With the discovery of the neutron, science now has one more physical entity to juggle with. Though some of the press appears several weeks ago to have given the impression that the neutron was a brand new lucky strike, physicists have suspected for years that some such thing was “hiding out” and if sought would sooner or later be brought to light by experiment. The accompanying discussion is more mature than it could have been had it been written earlier. It was especially prepared for Scientific American by a writer, himself a Cambridge man, who is in close personal touch with the principals now engaged in the brilliant researches going on in the famous Cavendish Laboratory at Cambridge University, England.

—The Editor

The modern theory of atomic physics has been erected on the results of sporting with atomic particles. By observing what happens when one atom bumps into another the physicist is led to deduce what the structure of atoms is like. Rutherford suggested that atoms are made of an extremely small positively charged nucleus with relatively distant electrons revolving around it as planets revolve around the sun, because particles shot at atoms go right through them except when they pass through a very small volume in the center, when they are deflected.

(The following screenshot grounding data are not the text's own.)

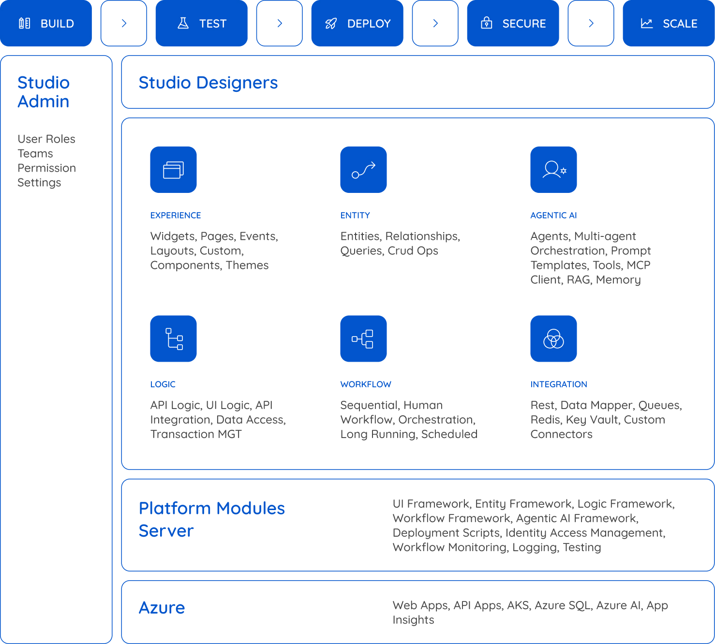Open the Agentic AI user icon
The width and height of the screenshot is (715, 644).
(553, 170)
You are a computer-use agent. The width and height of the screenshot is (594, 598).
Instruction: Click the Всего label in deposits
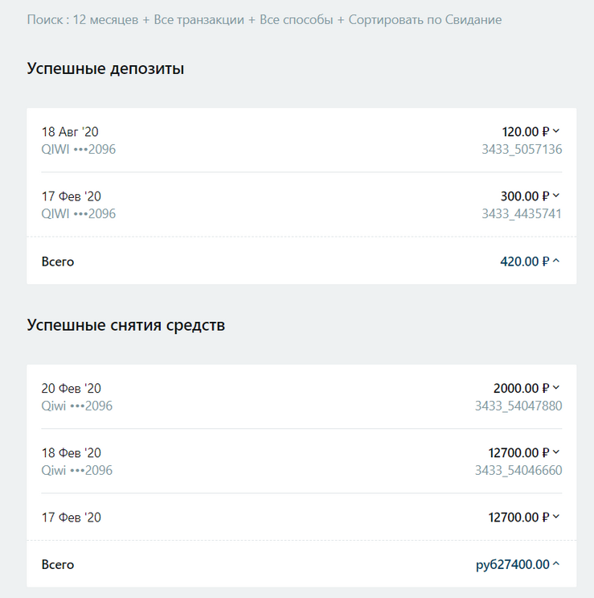[x=57, y=262]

The positive charge of electricity in the atom appeared to be concentrated in a spot in the center; it was not spread all over the atom. The particles used in this shooting affair were the alpha-particles from radium, which consist of the nuclei of helium atoms. The machine-gun used by the gangsters of experimental atomic physics is the disintegrating atom of radium or a similar radioactive substance. When the radioactive atom explodes it shoots forth alpha-particles at 10,000 miles per second, beta-particles or electrons at nearly 186,000 miles per second, and some very penetrating wave radiations. It may send forth all or only one or two of these three sorts of radiations. Polonium emits alpha-particles only.

In 1912 Dr. James Chadwick, then a young man of 21 working with Rutherford, discovered that if an alpha-particle or a beta-particle shot out from a disintegrating atom were arranged to bump into the nucleus of another atom, this nucleus received such a shock that it vibrated violently and emitted a penetrating radiation or gamma ray. In 1919 Rutherford showed how an atom of aluminum could be disintegrated by arranging that an alpha-particle emitted by an exploding radioactive atom should hit the nucleus of an aluminum atom. The alpha-particle knocked a bit out of the nucleus of the aluminum atom, and this bit proved to be the nucleus of a hydrogen atom, or a proton. Soon afterward Blackett showed that the tracks of alpha-particles and the tracks of struck atoms of nitrogen and the bits knocked out of them, might be revealed by the Wilson cloud chamber expansion apparatus. These experiments showed that the nucleus of the nitrogen atom captures the alpha-particle which strikes it, while a proton is ejected.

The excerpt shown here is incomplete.